**Exercice A**
Sélectionnez et recopiez chaque ligne des enregistrements qui contient la chaîne « Where », en tenant compte de la casse.

**Texte source**

Léon Trotsky : Déception et inquiétude

[Naché Slovo, No. 143, 21 juin 1916. Léon Trotsky : La Guerre et la Révolution. Le naufrage de la II” Internationale. Les débuts de la IIIe Internationale. Paris 1974, pp. 179-181]

Les travaux prioritaires de la Douma lui commandaient d’envoyer dans les pays alliés une délégation de parlementaires du Bloc libéral. Protopopov, Gourko et Milioukov n’ont pas seulement apporté aux capitales étrangères l’annonce de la farouche résolution du pays « jusqu’au bout », mais ils leur ont montré la grande signification du Parlement russe. Leur aurait-on confié une pareille mission si la Douma n’avait pas la direction suprême ? Les aurait-on choisis, eux, députés du Bloc progressiste, si la Douma n’était pas la « représentation populaire » ? Que de toasts à Londres, Paris et Rome, en l’honneur de la Douma !

L’ouverture de la session a devancé de très peu le début de l’offensive russe sur les fronts de Volhynie et de Galicie. La presse française reproduit les traits de Chingarev, le président de la commission de guerre parlementaire à laquelle on doit la renaissance de l’armée russe, après l’écroulement de l’an dernier. Albert Thomas a rapporté la meilleure impression quant au travail des Comités de l’industrie de guerre en ce qui concerne la production des canons et des projectiles. Tout ceci ne peut que renforcer de façon extraordinaire la signification politique des organisations sociales œuvrant à l’arrière. Quand l’union de la bureaucratie et de la bourgeoisie (avec leurs intermédiaires sociaux-patriotes) se couronnera d’une victoire sur l’Autriche, il faudra assister à un autre triomphe… dans les murs du Palais de Tauride.

De nouveau, nous avons devant les yeux le spectacle d’une expérience enrichissante. Rendons justice à Sturmer : il a tout fait pour que l’expérience prenne une apparence presque chimiquement pure.

**Exercice B**
D'après l'extrait, quelle fonction Chingarev occupe-t-il ?

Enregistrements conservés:

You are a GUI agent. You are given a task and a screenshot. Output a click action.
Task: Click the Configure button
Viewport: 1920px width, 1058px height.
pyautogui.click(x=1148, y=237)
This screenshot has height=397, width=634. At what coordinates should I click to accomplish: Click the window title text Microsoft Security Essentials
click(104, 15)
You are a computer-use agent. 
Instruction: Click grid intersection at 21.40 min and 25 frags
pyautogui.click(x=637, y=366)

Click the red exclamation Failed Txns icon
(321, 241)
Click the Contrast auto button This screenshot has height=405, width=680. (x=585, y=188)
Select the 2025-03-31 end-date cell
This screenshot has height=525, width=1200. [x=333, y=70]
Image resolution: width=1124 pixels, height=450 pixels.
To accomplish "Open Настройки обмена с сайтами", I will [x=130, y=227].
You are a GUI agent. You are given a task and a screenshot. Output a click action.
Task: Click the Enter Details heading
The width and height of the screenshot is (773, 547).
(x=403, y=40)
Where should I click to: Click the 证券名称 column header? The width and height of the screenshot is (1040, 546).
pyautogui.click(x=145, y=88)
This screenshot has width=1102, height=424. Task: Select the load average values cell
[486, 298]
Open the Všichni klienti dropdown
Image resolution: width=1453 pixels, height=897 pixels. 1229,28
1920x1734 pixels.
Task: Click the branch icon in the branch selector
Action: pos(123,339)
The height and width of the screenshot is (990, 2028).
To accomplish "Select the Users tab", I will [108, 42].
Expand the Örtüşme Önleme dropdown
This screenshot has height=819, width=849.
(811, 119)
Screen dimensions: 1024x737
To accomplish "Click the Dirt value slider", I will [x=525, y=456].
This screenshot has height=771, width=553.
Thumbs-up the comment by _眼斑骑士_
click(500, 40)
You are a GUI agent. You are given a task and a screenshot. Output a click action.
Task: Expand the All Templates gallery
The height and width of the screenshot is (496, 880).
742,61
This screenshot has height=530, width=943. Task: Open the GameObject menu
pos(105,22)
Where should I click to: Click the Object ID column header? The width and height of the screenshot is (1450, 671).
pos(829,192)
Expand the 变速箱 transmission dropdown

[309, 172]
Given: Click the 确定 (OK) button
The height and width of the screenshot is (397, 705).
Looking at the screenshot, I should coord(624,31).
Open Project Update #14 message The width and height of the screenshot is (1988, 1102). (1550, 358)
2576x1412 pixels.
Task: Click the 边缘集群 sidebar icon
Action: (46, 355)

**Réponse A**
Where should I click to: Click the 证券名称 column header? The width and height of the screenshot is (1040, 546).
Where should I click to: Click the Object ID column header? The width and height of the screenshot is (1450, 671).

**Réponse B**
Il est le président de la commission de guerre parlementaire.